Member of the Arkansas House of Representatives from the 31st district
- In office 2006–2011
- Preceded by: Jeremy Hutchinson
- Succeeded by: David J. Sanders

Personal details
- Born: December 9, 1965 (age 60)
- Party: Republican
- Spouse: Marjorie
- Children: 3
- Profession: Lawyer, politician, president of Advance Arkansas Institute
- Website: www.dan-greenberg.com

= Dan Greenberg =

American politician

Daniel Greenberg (born December 9, 1965) is an American nonprofit executive and former politician. He is a former Republican member of the Arkansas House of Representatives, who served from 2006 through 2011. Greenberg, who lives in Little Rock, Arkansas, represented House District 31, which includes portions of Pulaski and Saline counties.

==Early life and education==
Greenberg is the son of Pulitzer Prize-winning syndicated columnist Paul Greenberg of the Arkansas Democrat Gazette.

Greenberg received a B.A. (honors) in philosophy from Brown University in Providence, Rhode Island, in 1988, and an M.A. in philosophy from Bowling Green State University in Bowling Green, Ohio, in 1990. He graduated from law school in 2007, receiving his J.D. from the William H. Bowen School of Law at the University of Arkansas at Little Rock. While a law student, he served as chief articles editor of the Law Review. He also studied law for a year at the University of Chicago.

==Career==
Greenberg was an analyst at The Heritage Foundation, a writer for the libertarian Cato Institute, and a teacher at the high school and college level in the fields of philosophy, political science, and computer programming. He published over 100 articles on government and public policy in newspapers, magazines, and academic journals, including for The New York Times, National Review, The Monist, and the Ohio State Law Journal. He has been president of the Advance Arkansas Institute, senior counsel for the Center for Class Action Fairness, and chair of Arkansas's Alcoholic Beverage Commission. In 2017, he was appointed senior policy advisor to the Secretary at the U.S. Department of Labor in Washington, D.C.

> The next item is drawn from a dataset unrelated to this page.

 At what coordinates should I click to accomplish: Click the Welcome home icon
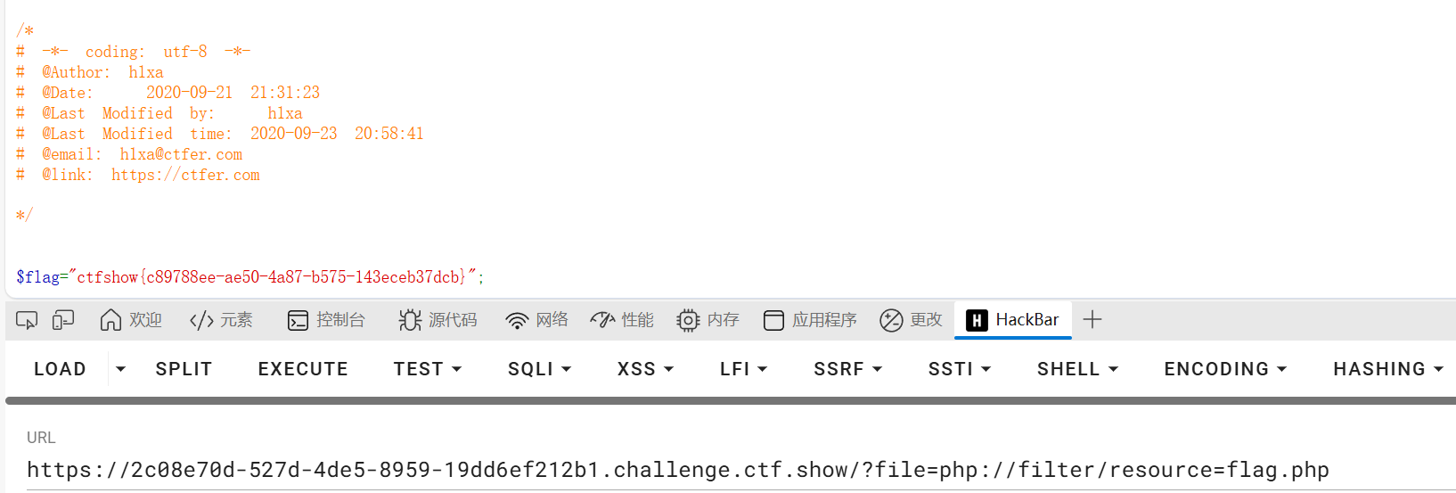tap(110, 320)
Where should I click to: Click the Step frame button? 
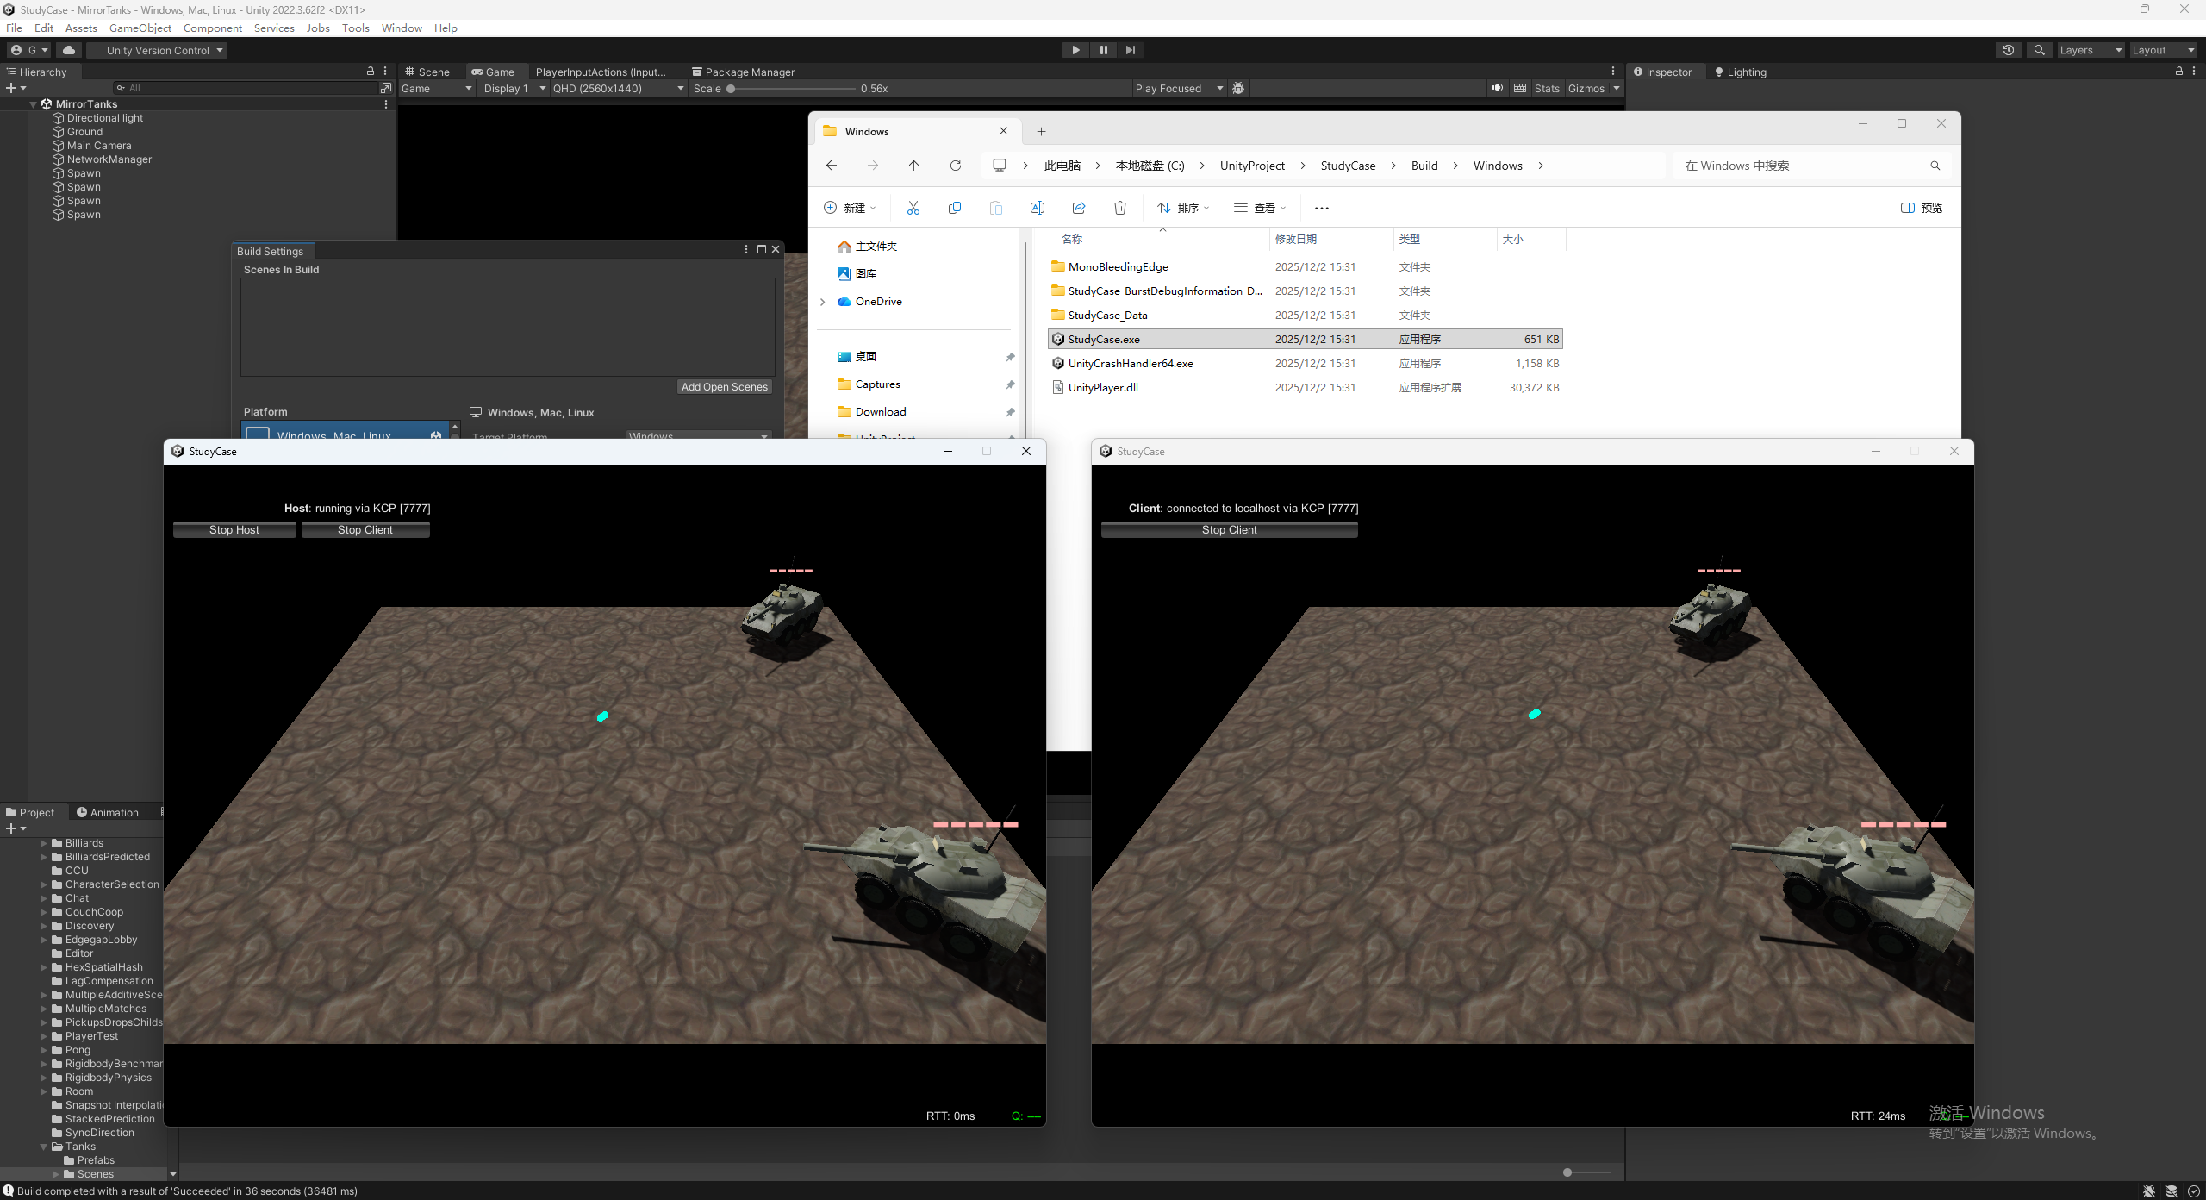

In 1996, as policy director for then Arkansas governor Mike Huckabee, Greenberg was named to the Arkansas Business "40 under 40" list of leaders in business and government. He has previously taught at the Arkansas Governor's School and the University of Arkansas at Little Rock's W.H. Bowen School of Law.

==Political career==
Before his election to the state legislature in June 2006, at the age of 40, Greenberg served most of two terms as a justice of the peace (county legislator) on Pulaski County, Arkansas' Quorum Court.

When he ran for the state legislature in 2006, he was endorsed by the incumbent in the seat, Jeremy Hutchinson, who was prohibited by term limits for running for reelection. Greenberg and Hutchinson had run against each other for the seat in 1999 as primary opponents, an election that Hutchinson won. In May and June 2006, Greenberg placed first in the district's hotly contested primary and runoff and was elected to succeed Hutchinson in the legislative seat for which the two had once competed.

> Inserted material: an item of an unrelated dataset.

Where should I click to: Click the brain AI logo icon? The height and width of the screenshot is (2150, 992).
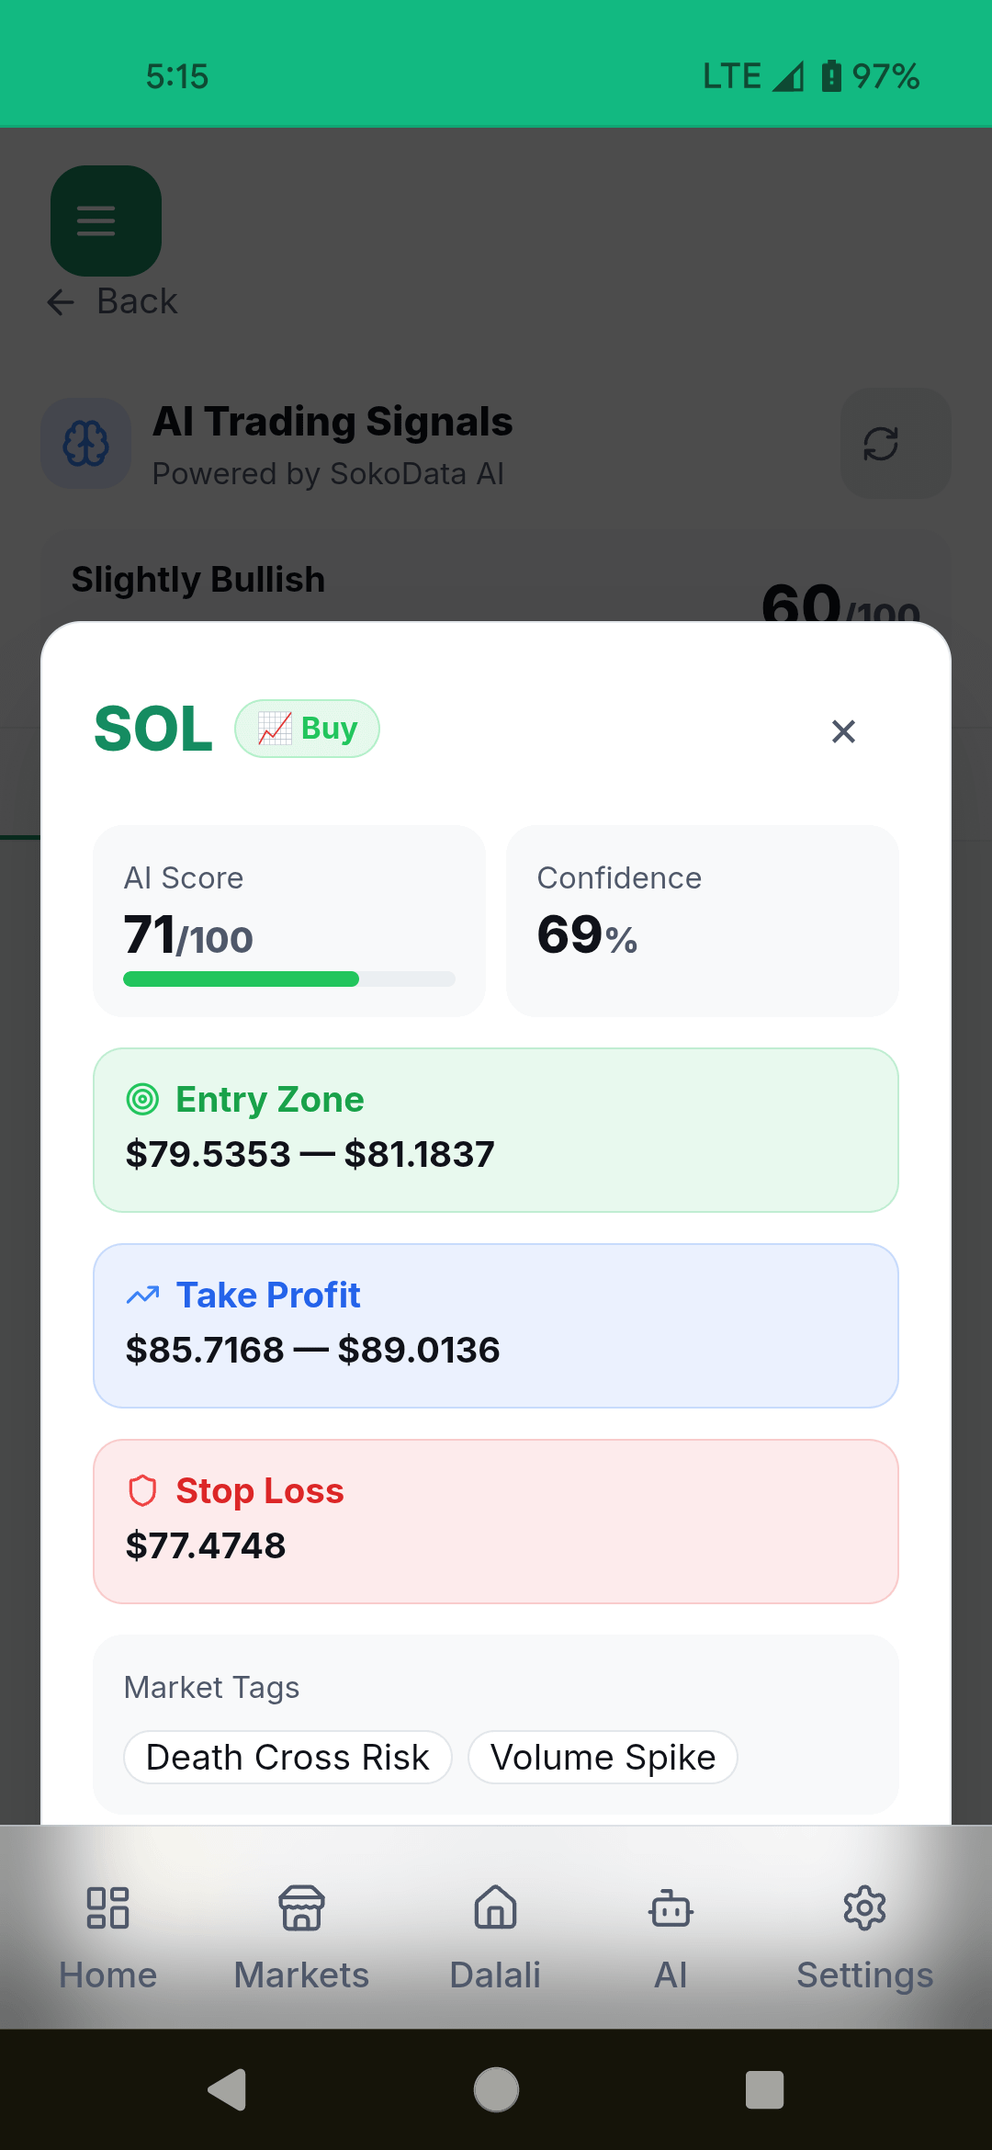(86, 444)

Greenberg served on the Public Transportation and State Agencies committees. He was vice chairman of the State Agencies subcommittee on Constitutional Issues.

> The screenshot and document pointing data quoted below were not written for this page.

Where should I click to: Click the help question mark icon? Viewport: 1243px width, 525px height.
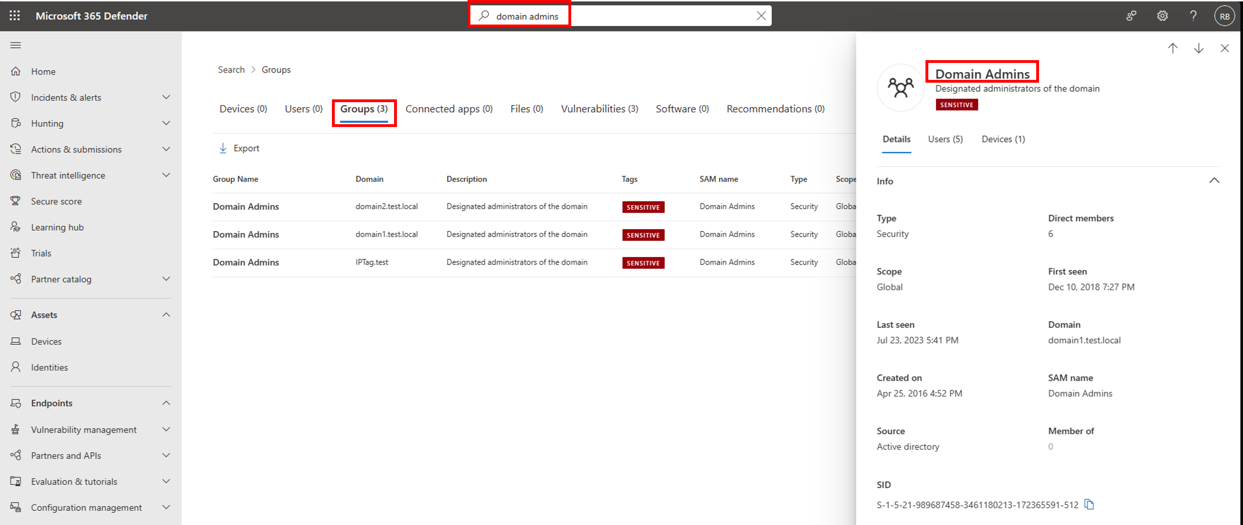click(x=1193, y=16)
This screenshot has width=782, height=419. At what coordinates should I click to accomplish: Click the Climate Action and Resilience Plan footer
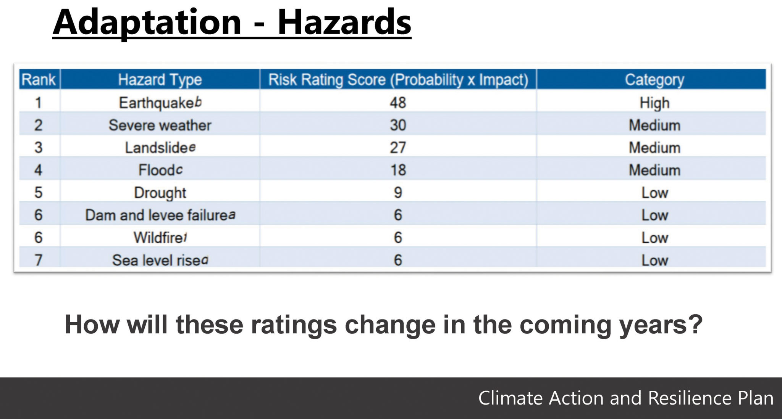(x=625, y=398)
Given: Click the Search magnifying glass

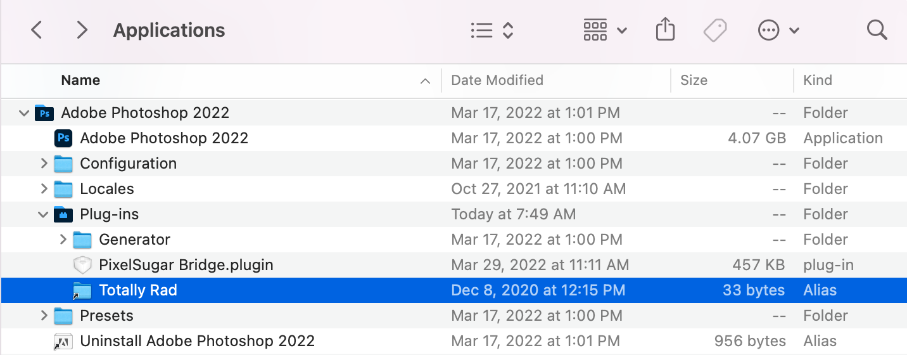Looking at the screenshot, I should (877, 30).
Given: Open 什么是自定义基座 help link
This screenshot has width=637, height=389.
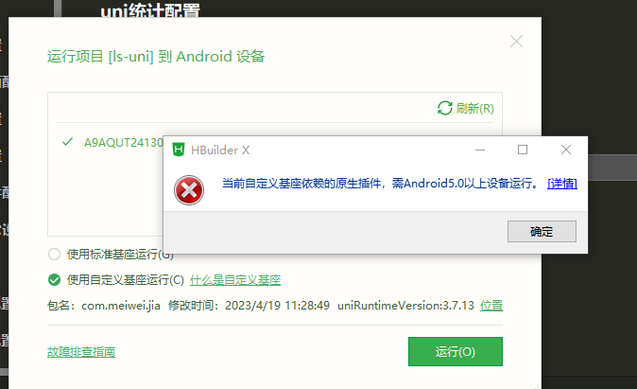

Greenberg made national news when he proposed the "Edifice Complex Prevention Act" barring naming public facilities after living people. "In the old days we had a tradition of waiting to judge a person's whole life before we named a building after them," said Greenberg.

After being elected two terms as Arkansas State Representative, Greenberg ran for the District 21 seat in the Arkansas State Senate. He lost to Jeremy Hutchinson in the 2010 Republican primary.